Rückblick: die Geschichte der Erweiterungen im Zeitraffer
- Die sechs Gründer: Die Gründungsmitglieder - Deutschland, Frankreich, Italien und die Benelux-Länder - schufen in den 50er Jahren zunächst die Montan-Union (EGKS), dann die Europäische Atomgemeinschaft (Euratom) und die Europäische Wirtschaftsgemeinschaft (EWG), den Vorläufer der heutigen EU. Schlüsseldatum ist der 25. März 1957; an diesem Tag unterzeichneten die sechs Länder die Römischen Verträge, die den Kernbestand des europäischen Einigungswerks bilden.
- Die erste Erweiterung: 1973 traten in einer ersten Erweiterungsrunde Dänemark, Irland und das Vereinigte Königreich bei. Damit wuchs die Gemeinschaft von sechs auf neun Mitglieder.

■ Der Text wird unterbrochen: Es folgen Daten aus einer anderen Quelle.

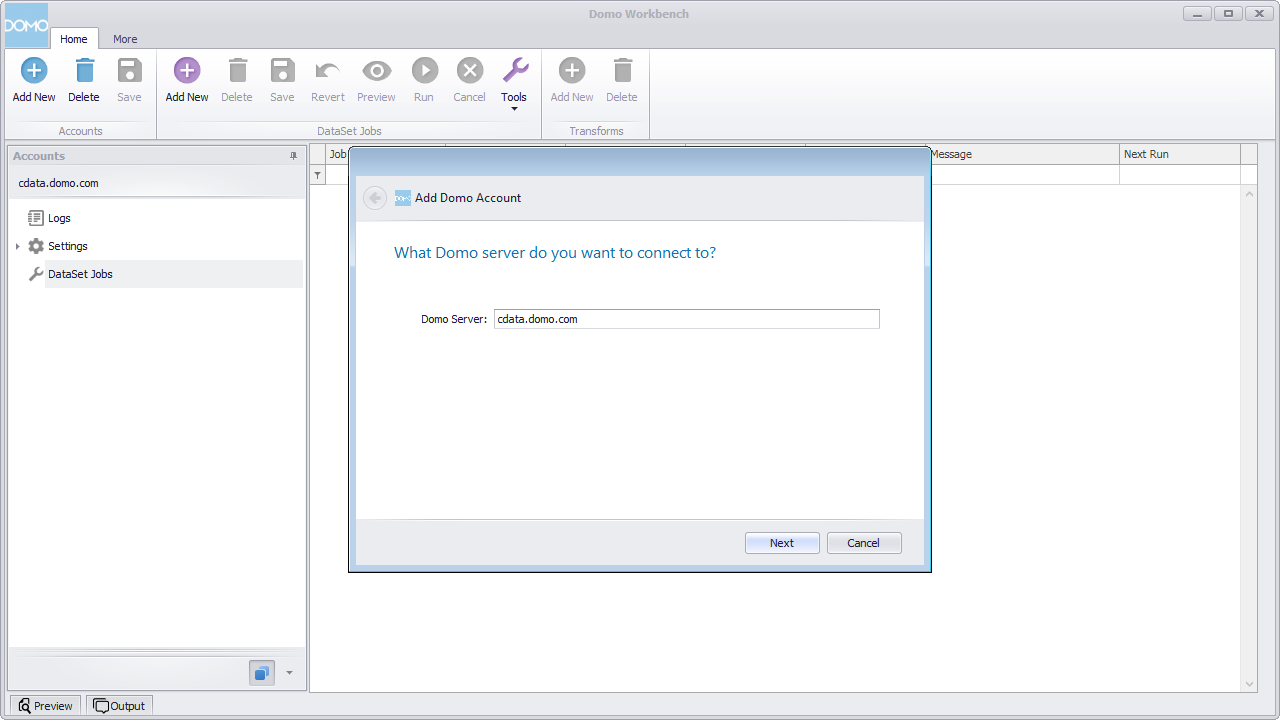
Task: Select cdata.domo.com account in Accounts panel
Action: [x=58, y=184]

- Die Süderweiterung: Nach dem Zusammenbruch autoritärer Regime in Athen, Madrid und Lissabon folgte - unter dem Vorzeichen des demokratischen Wandels - die Süderweiterung mit den Beitritten von Griechenland (1981), Spanien und Portugal (1986). Damit wuchs die Gemeinschaft von neun auf zwölf Mitglieder.

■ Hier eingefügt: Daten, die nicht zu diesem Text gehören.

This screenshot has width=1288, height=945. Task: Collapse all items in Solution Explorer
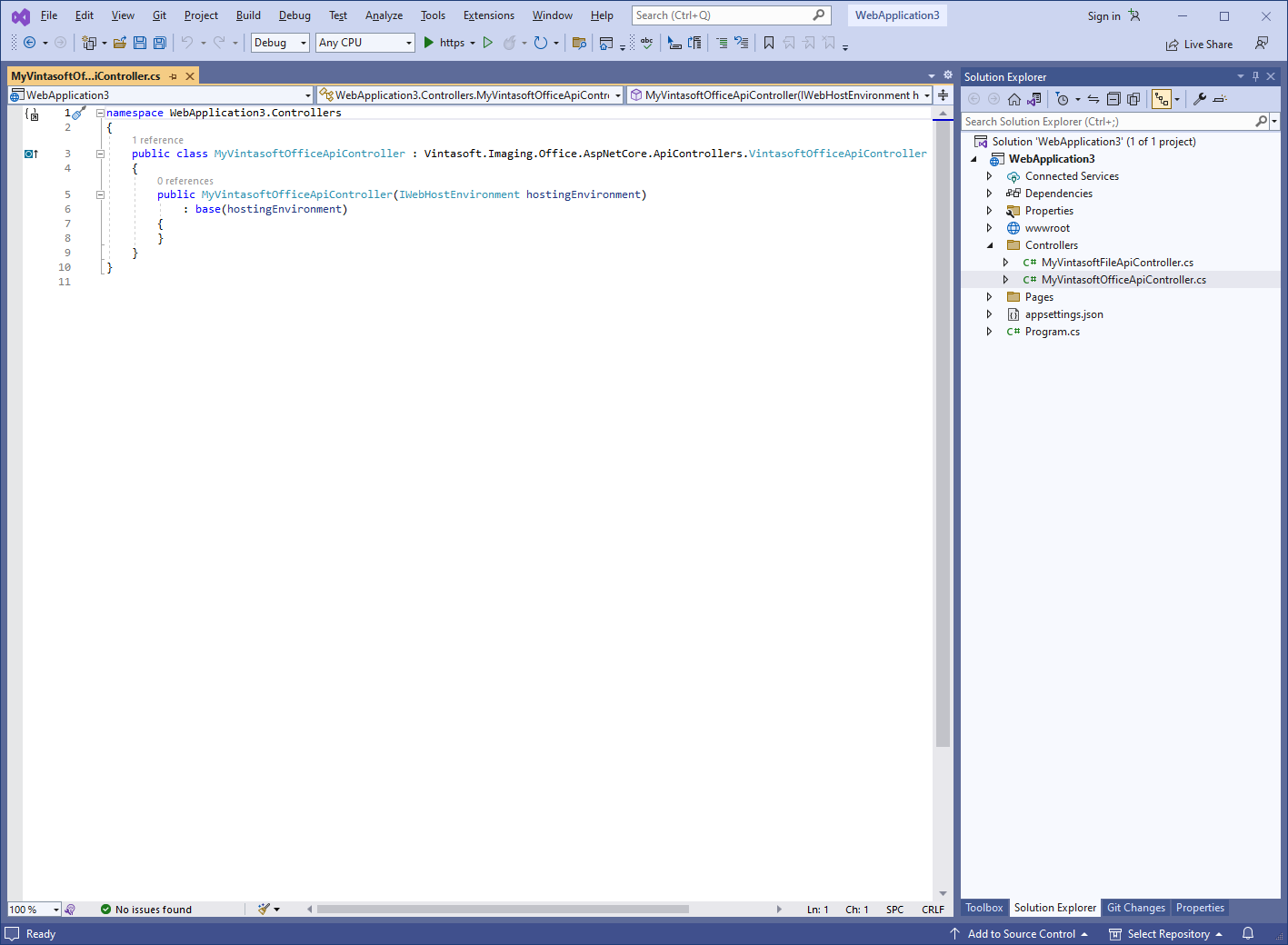click(1113, 99)
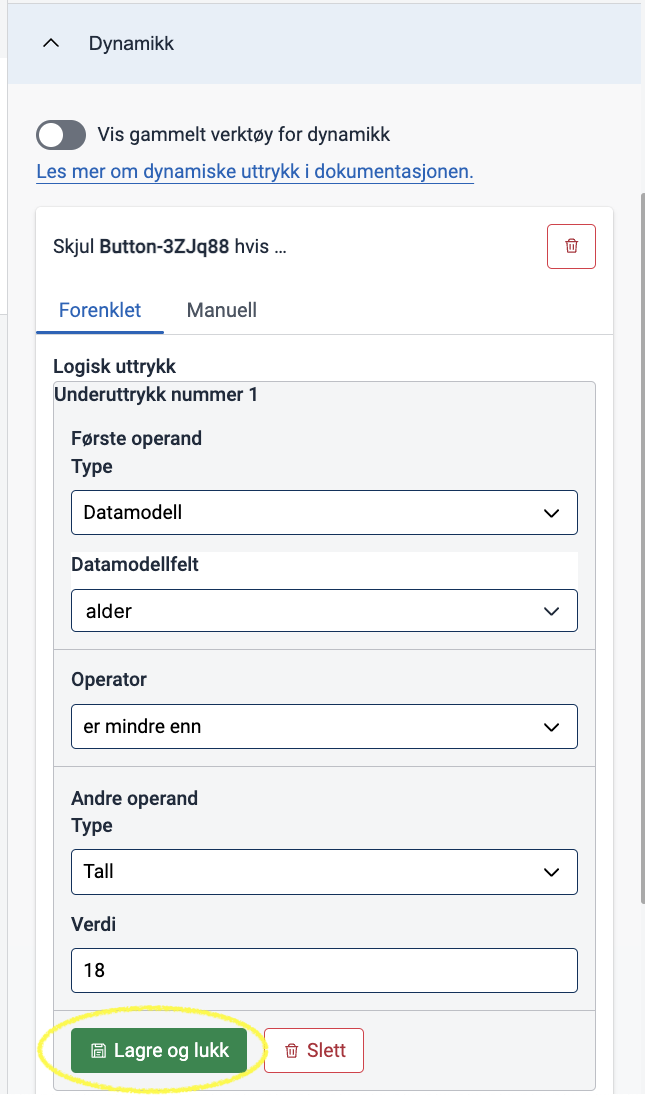645x1095 pixels.
Task: Click the chevron arrow in the alder field
Action: coord(551,612)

- Die Norderweiterung: Mit der Aufnahme der skandinavischen Länder Finnland und Schweden sowie Österreichs (1995) wuchs die Europäische Union auf 15 Mitglieder an. Nur die norwegische Bevölkerung schloss sich der Norderweiterung nicht an.

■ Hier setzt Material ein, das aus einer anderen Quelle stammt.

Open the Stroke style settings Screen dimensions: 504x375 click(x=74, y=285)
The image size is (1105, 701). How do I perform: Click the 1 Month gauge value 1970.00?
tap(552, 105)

- Die Osterweiterung: Am 1. Mai 2004 traten auf einen Schlag zehn neue Länder bei. Das historische Beitrittsdatum markiert die Überwindung der jahrzehntelangen Spaltung Europas. EU-Mitglieder wurden an diesem Tage die fünf mitteleuropäischen Staaten Polen, Slowakei, Slowenien, Tschechien und Ungarn, die drei baltischen Staaten Estland, Lettland und Litauen sowie die Mittelmeerinseln Malta und Zypern.
- Osterweiterung II: Am 1. Januar werden Bulgarien und Rumänien Mitglieder der EU. Damit hat die EU 27 Mitgliedstaaten. Die Zahl der EU-Abgeordneten steigt auf 785.